Quantum Seminars

Data mining the many-body problem - from universal behaviour to Kolmogorov complexity

by Dr Marcello Dalmonte (ICTP), Simone Notarnicola (University of Padova)

Europe/Rome
P1C (Dipartimento di Fisica e Astronomia - Edificio Paolotti)

P1C

Dipartimento di Fisica e Astronomia - Edificio Paolotti

Description

Abstract:

Many-body systems are typically characterised via low-order correlation functions, that are directly related to response functions. In this talk, I will show how it is possible to provide a characterisation of many-body systems via a direct and assumption-free data mining of one of the pillars of both classical and quantum statistical mechanics - the partition function. The core idea of this programme is the fact that, once sampled stochastically (such as in experiments with in-situ imaging, or via Monte Carlo simulations), partitions functions can be construed as a very high dimensional manifolds. Such manifolds can be characterised via basic concepts, in particular, by their intrinsic dimension.

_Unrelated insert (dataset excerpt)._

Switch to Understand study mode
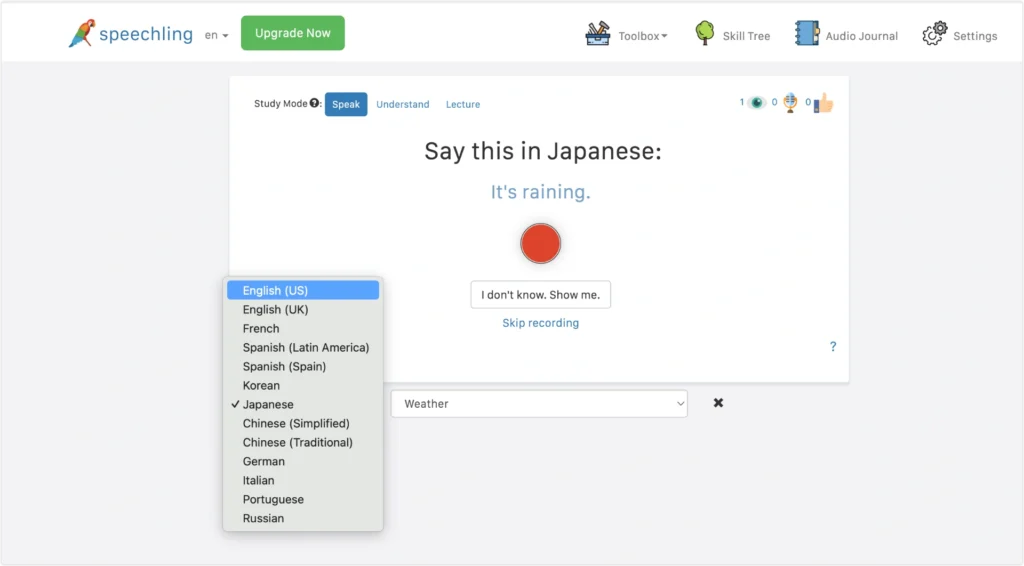The height and width of the screenshot is (566, 1024). [x=403, y=104]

I will discuss theoretical results for both classical and quantum many-body spin systems that illustrate how data structures undergo structural transitions whenever the underlying physical system does, and display universal (critical) behavior in both classical and quantum mechanical cases. I will conclude with remarks on the applicability of our theoretical framework to synthetic quantum systems (quantum simulators and quantum computers), and emphasize its potential to provide a direct, scalable measure of Kolmogorov complexity of output states.